These points of opposition to the improvement campaign have been outlined at some length to show the strength of the opposition and the ground it took. No measure went through Congress for any kind of Government aid without the strongest kind of opposition; in fact, the Virginia delegates worked and voted against the Dismal Swamp Canal in their own State in order to be consistent with their oft-expressed views on such questions. Yet, one by one, a considerable number of important measures of internal improvement went through Congress and received the signatures of the different Presidents; the effect of these measures was inestimably beneficial, giving a marked impetus to national development, and awakening in men's minds a dim conception of the growth that was to be the one great wonder of the century.

From the adoption of the Constitution to the year 1828 the following sums were granted by the general Government for purposes either of education or road-building or canal-building: Maine, $9,500; New York, $4,156; Tennessee, $254,000; Arkansas, $45,000; Michigan, $45,000; Florida, $83,417; Ohio, $2,527,404; Illinois, $1,725,959; Indiana, $1,513,161; Missouri, $1,462,471; Mississippi, $600,667; Alabama, $1,534,727; Louisiana, $1,166,361. In addition to this the Government built, or assisted in building, five great works of improvement from among the scores that were proposed.
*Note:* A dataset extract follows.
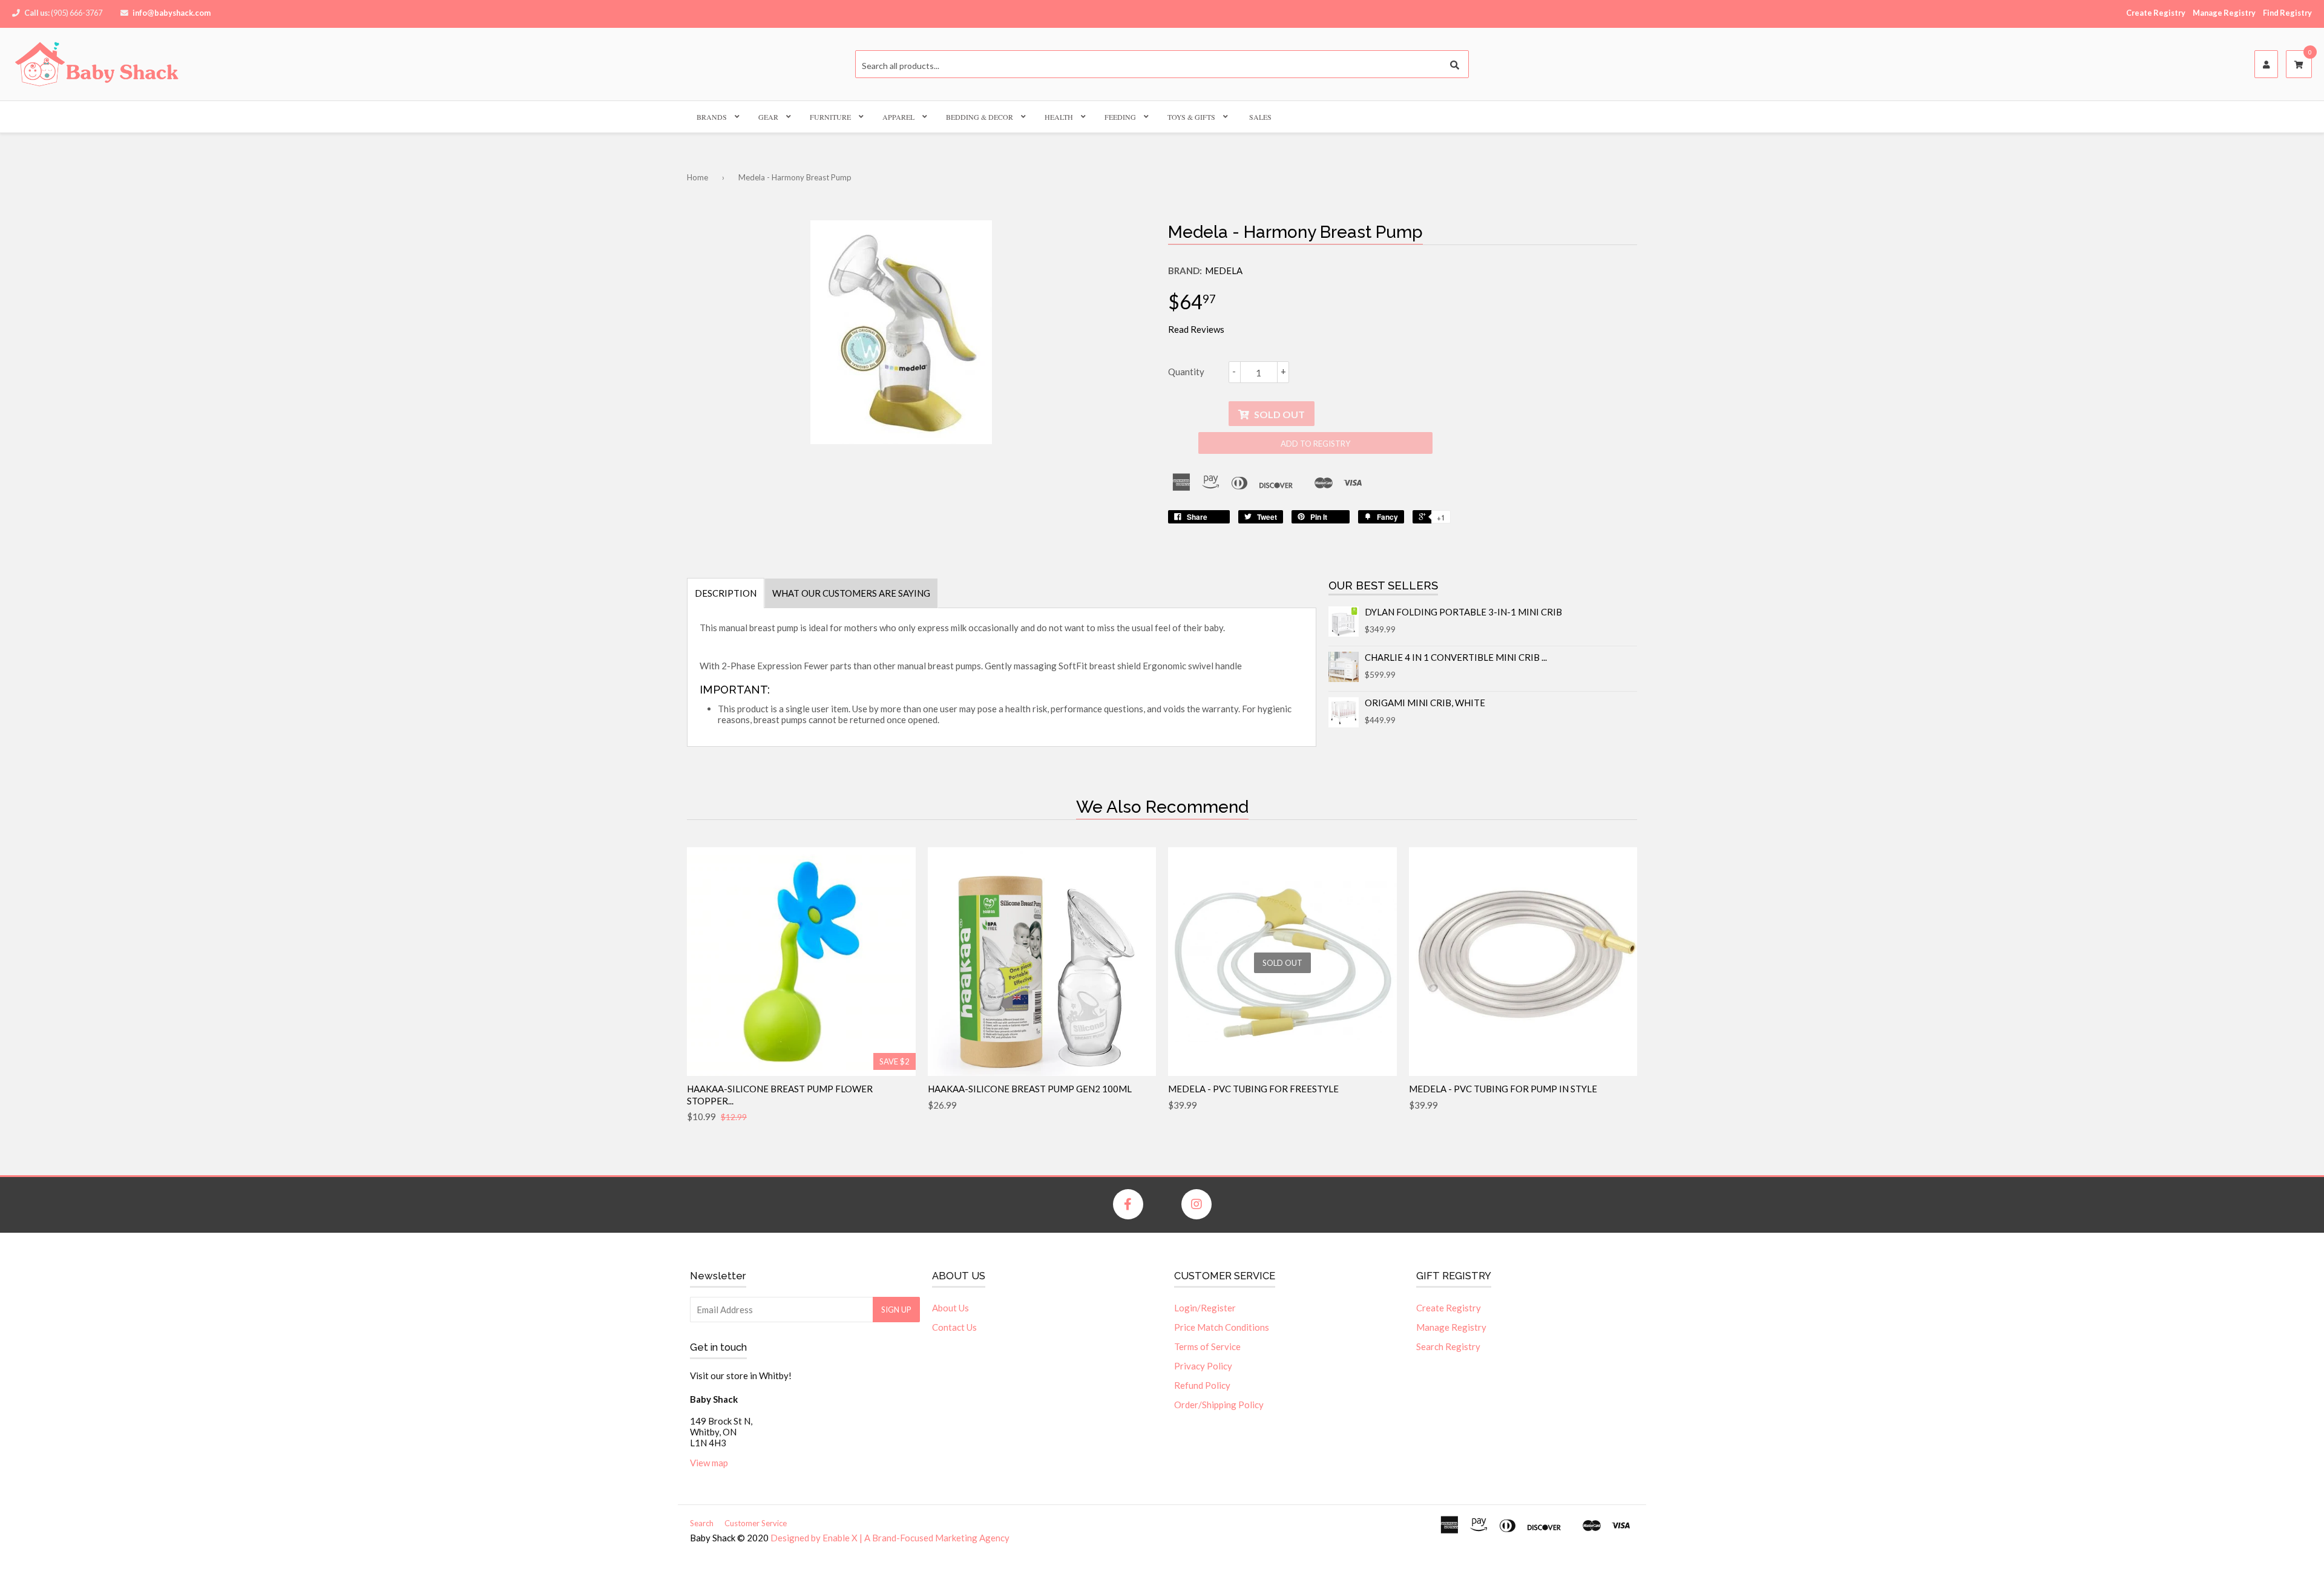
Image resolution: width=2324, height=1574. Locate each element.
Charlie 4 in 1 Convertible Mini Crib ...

For the Delaware and Chesapeake Canal $300,000 was advanced; for the Chesapeake and Ohio Canal, $10,000; for the Dismal Swamp Canal, $150,000; for the Louisville and Portland Canal, $90,000; for the Cumberland Road, $2,230,903; for western and southwestern State roads, $76,595, making a total appropriation of $13,838,886.
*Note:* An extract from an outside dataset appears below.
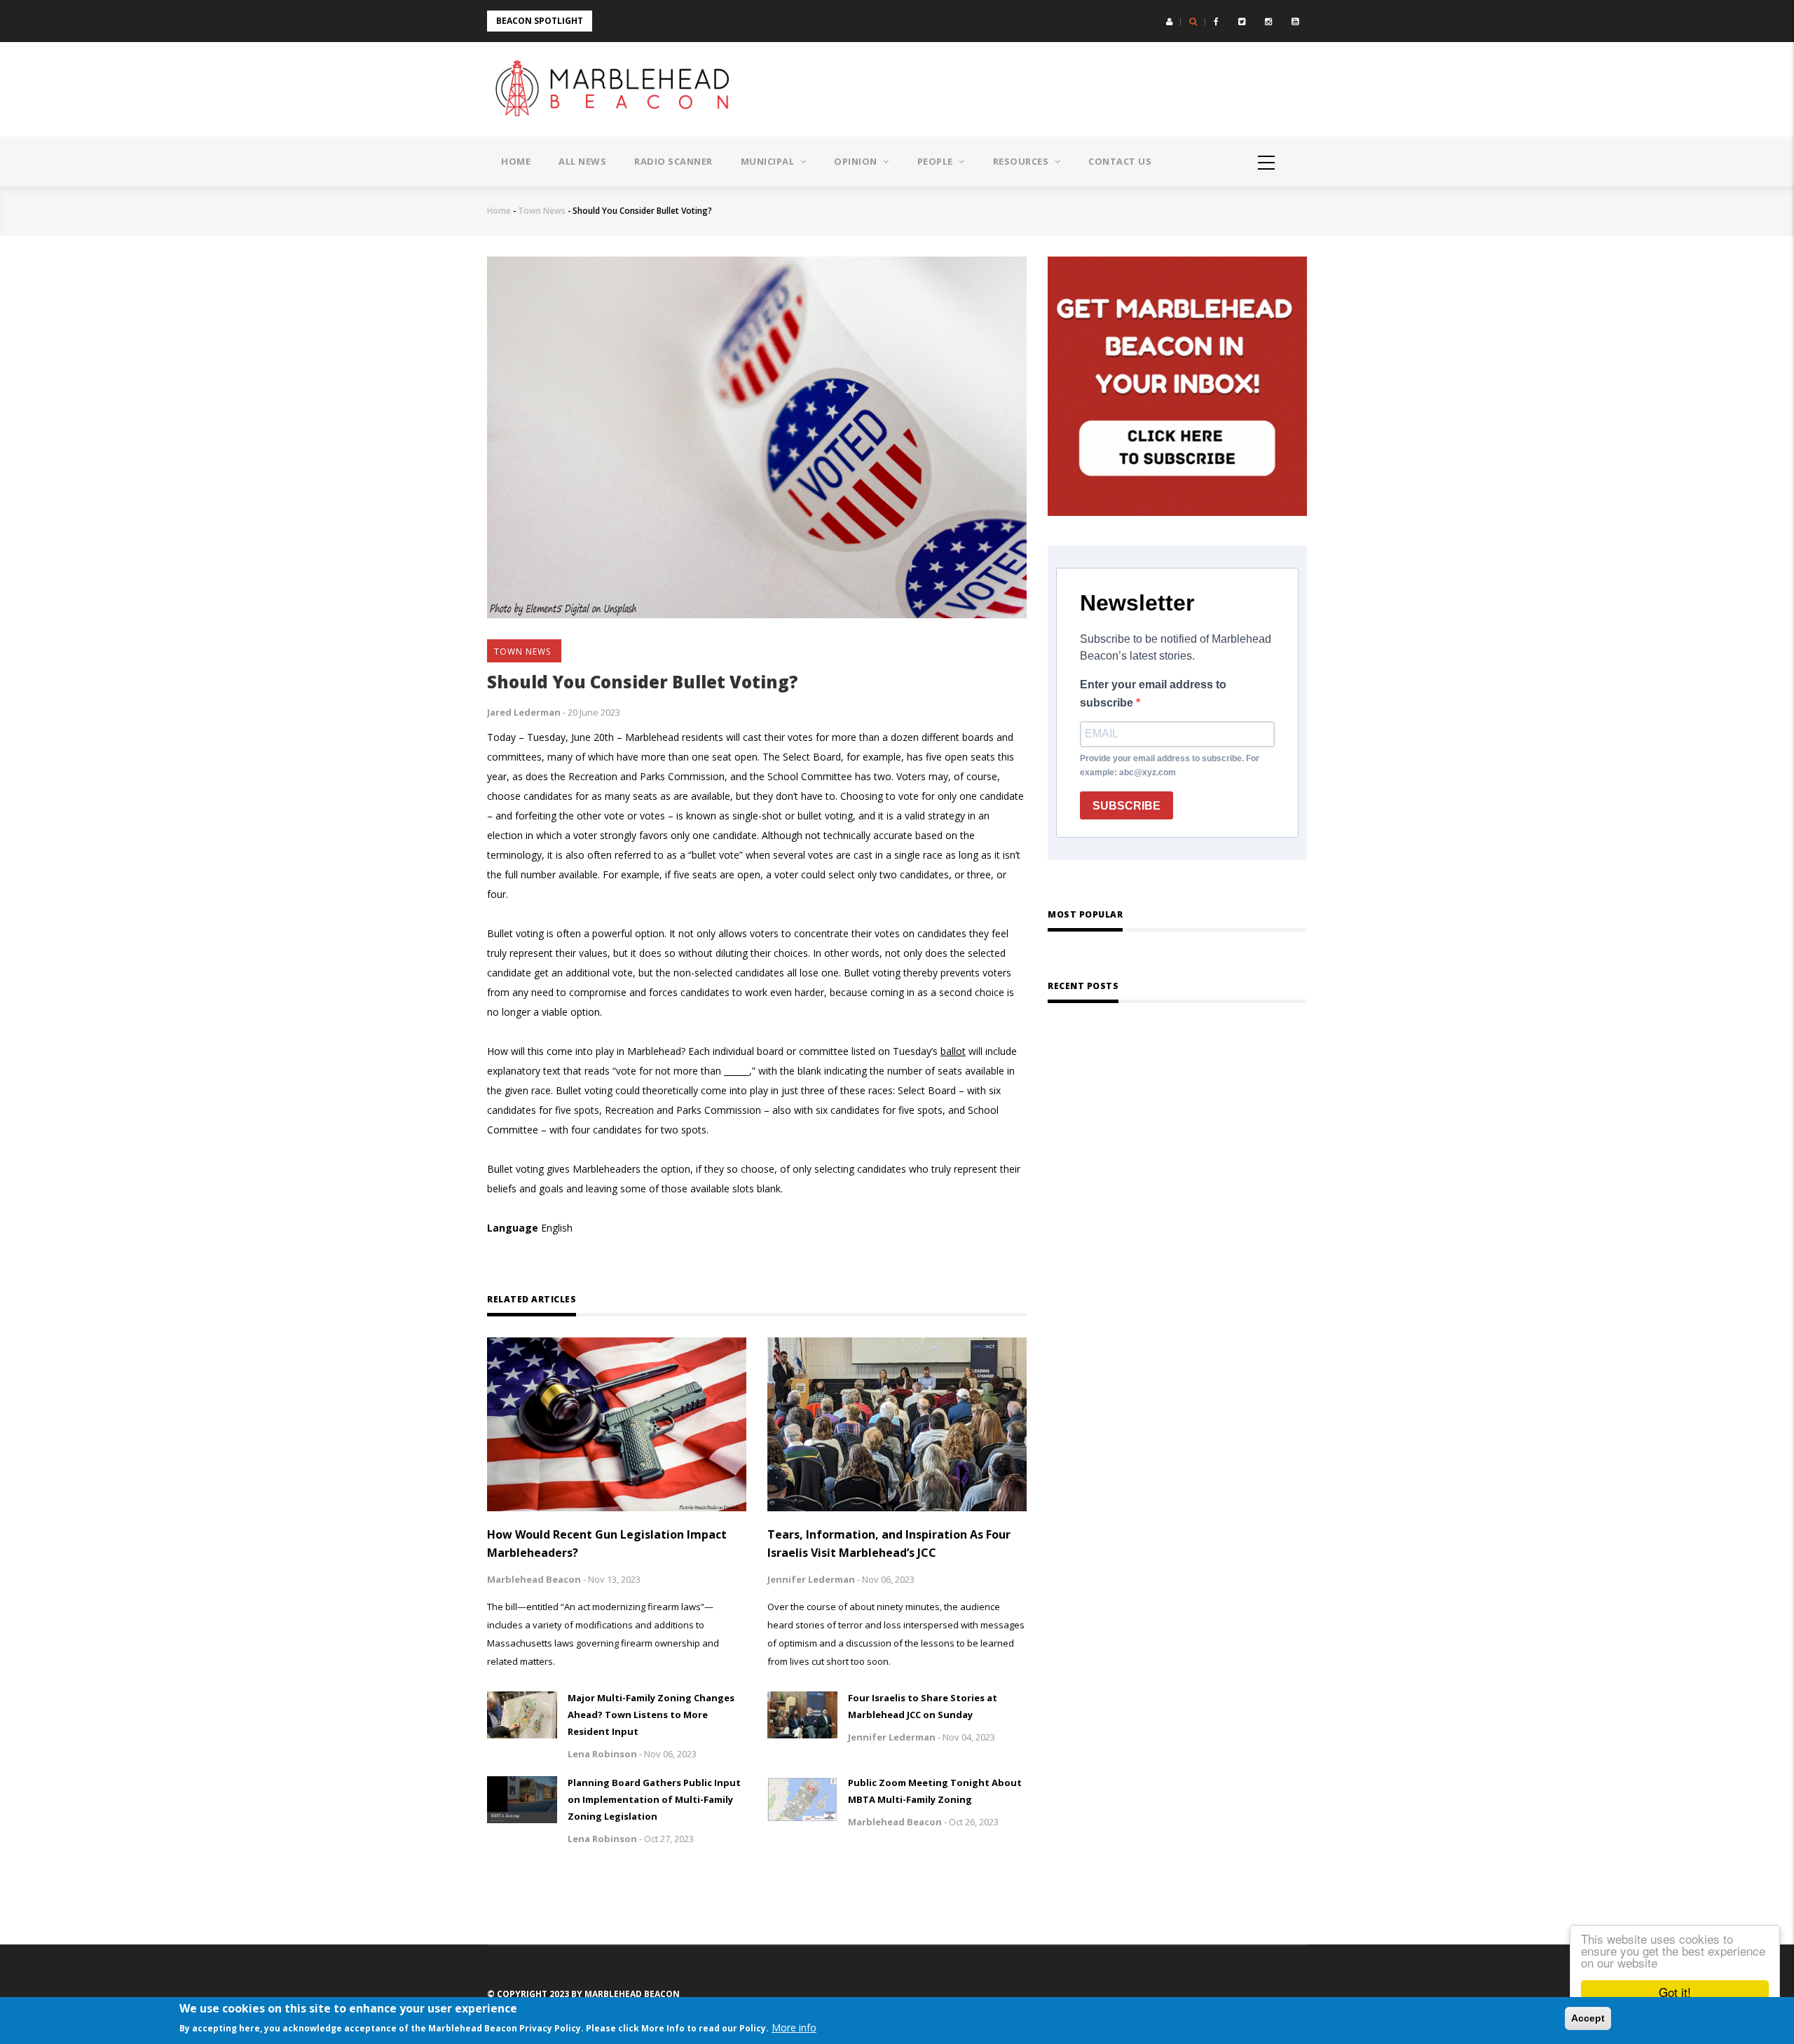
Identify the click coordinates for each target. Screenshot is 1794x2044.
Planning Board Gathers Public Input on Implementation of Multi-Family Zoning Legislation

The danger of the system was in making the national purse an object of plunder for Congressmen, and the consequent danger of unholy alliances and combinations for looting the public treasury. It is interesting that for so long a period as it was in vogue there were so slight symptoms of this sort of thing; and men little knew that, by acting on liberal lines at the time, despite the dangers and risks, they were exerting a power to shape the new nation, to incite private investment, to encourage State and private works of promotion, and to aid the commercial awakening of a people to an activity and an enterprise whose possibilities cannot at the present day be estimated. Take the Portland Canal around the historic "falls of the Ohio" at Louisville; this was a work for no one State in particular to perform, not even Kentucky; it was a detriment to Louisville itself, for it destroyed the old portage business, as the Erie Canal ruined the overland carrying trade between Schenectady and Albany. All the States bordering on the Ohio were benefited by this improvement, as was equally true respecting the Government's improvement of the Ohio River itself, which began in 1825. The Portland Canal was one of the important investments which tended to prove the financial benefit of such investments. The Government's total subscription of stock was $233,500; when the affairs of the Company were closed in 1874 by the purchase of the canal by the Government, it was found that the national profit (in mere interest) had been $257,778. This was due to exorbitant tolls charged by the Company, which resulted, finally, in the purchase of the canal and throwing it open toll-free.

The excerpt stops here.